Poutine a également profité de l’occasion pour condamner les colonies israéliennes illégales en Palestine ainsi que l’opération militaire en cours à Gaza. Ce sont toutes des positions russes cohérentes et rien de nouveau. Les observateurs auraient pu être surpris qu’il n’ait pas également condamné la Turquie. Au lieu de cela, il a expliqué que « la Turquie fait tout pour assurer sa sécurité à ses frontières sud à mesure que la situation en Syrie évolue », ce qui, selon lui, vise à renvoyer les réfugiés et à « repousser les formations kurdes à la frontière ».
En ce qui concerne ce deuxième impératif, Poutine a exprimé l’espoir que la situation ne s’aggravera pas comme certains l’ont annoncé . Il a également déclaré : « Nous devons résoudre le problème kurde. Dans le cadre de la Syrie sous le président Assad, ce problème devait être résolu, maintenant nous devons le résoudre avec les autorités qui contrôlent le territoire syrien, et la Turquie doit d’une manière ou d’une autre assurer sa sécurité. Nous comprenons tout cela. » Cela revient en fait à donner carte blanche à la Turquie en Syrie.
Le double standard de Poutine sur les questions similaires de l’implication militaire turque et israélienne dans la Syrie post-Assad peut s’expliquer par l’interdépendance complexe de la Russie avec la première. Les deux pays sont étroitement liés par la coopération dans le domaine de l’énergie nucléaire, des systèmes de défense aérienne (S-400), du gaz naturel, du commerce et du rôle antérieur d’Istanbul dans la médiation entre Moscou et Kiev. En revanche, bien qu’Israël n’ait pas armé l’Ukraine ni sanctionné la Russie, les échanges commerciaux sont bien moins nombreux et la coopération militaro-technique est inexistante.

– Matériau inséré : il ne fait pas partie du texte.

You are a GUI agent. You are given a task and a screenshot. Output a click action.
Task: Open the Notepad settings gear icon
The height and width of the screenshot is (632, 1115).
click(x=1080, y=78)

Il faut aussi tenir compte de l’aspect visuel. Bien que la Syrie soit toujours divisée politiquement et que la Turquie soutienne effectivement le groupe terroriste Hayat Tahrir al-Sham (HTS) désigné par l’ONU, il est indéniable que de nombreux Syriens soutiennent Ankara, tout comme de nombreux autres musulmans de la région. On ne peut pas en dire autant d’Israël, qui est universellement méprisé en Syrie, sauf parmi certains Druzes qui ont accueilli favorablement les forces de l’État juif autoproclamé, et farouchement détesté par la plupart des musulmans de la région.
Il est donc préférable pour les intérêts de soft power de la Russie de critiquer Israël pour avoir occupé une partie de la Syrie tout en gardant le silence sur le fait que la Turquie fasse la même chose. De même, compte tenu de l’humeur intérieure et régionale, il est également logique que Poutine rappelle à tout le monde la lâcheté des unités pro-iraniennes qui ont abandonné des villes sans combattre et ont ensuite fui à l’étranger. Après tout, « la Russie a esquivé une balle en choisissant judicieusement de ne pas s’allier à l’axe de résistance désormais vaincu », elle n’a donc aucune raison de dissimuler ce qu’elle a fait.
Dans l’ensemble, les propos de Poutine sur la Syrie, Israël et la Turquie montrent que la Russie rejette toute responsabilité dans ce qui vient de se passer en Syrie, condamne Israël pour son invasion en cours dans ce pays et minimise la responsabilité de la Turquie elle-même. Il s’agit d’une approche froidement réaliste et ultra-pragmatique des derniers événements qui s’aligne parfaitement sur les intérêts nationaux de la Russie tels que Poutine les comprend sincèrement. Cela contredit également les attentes que de nombreux membres de la communauté médiatique non traditionnelle avaient de sa condamnation de la Turquie.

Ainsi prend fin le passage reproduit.